**Material for this exercise:**
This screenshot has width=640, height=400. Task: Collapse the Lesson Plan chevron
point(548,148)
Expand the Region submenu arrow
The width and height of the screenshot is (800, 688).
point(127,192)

**Exercise:**
Whatever the material above holds, copy it over exactly, line by line.

**Answer for the task:**
This screenshot has width=640, height=400. Task: Collapse the Lesson Plan chevron
point(548,148)
Expand the Region submenu arrow
The width and height of the screenshot is (800, 688).
point(127,192)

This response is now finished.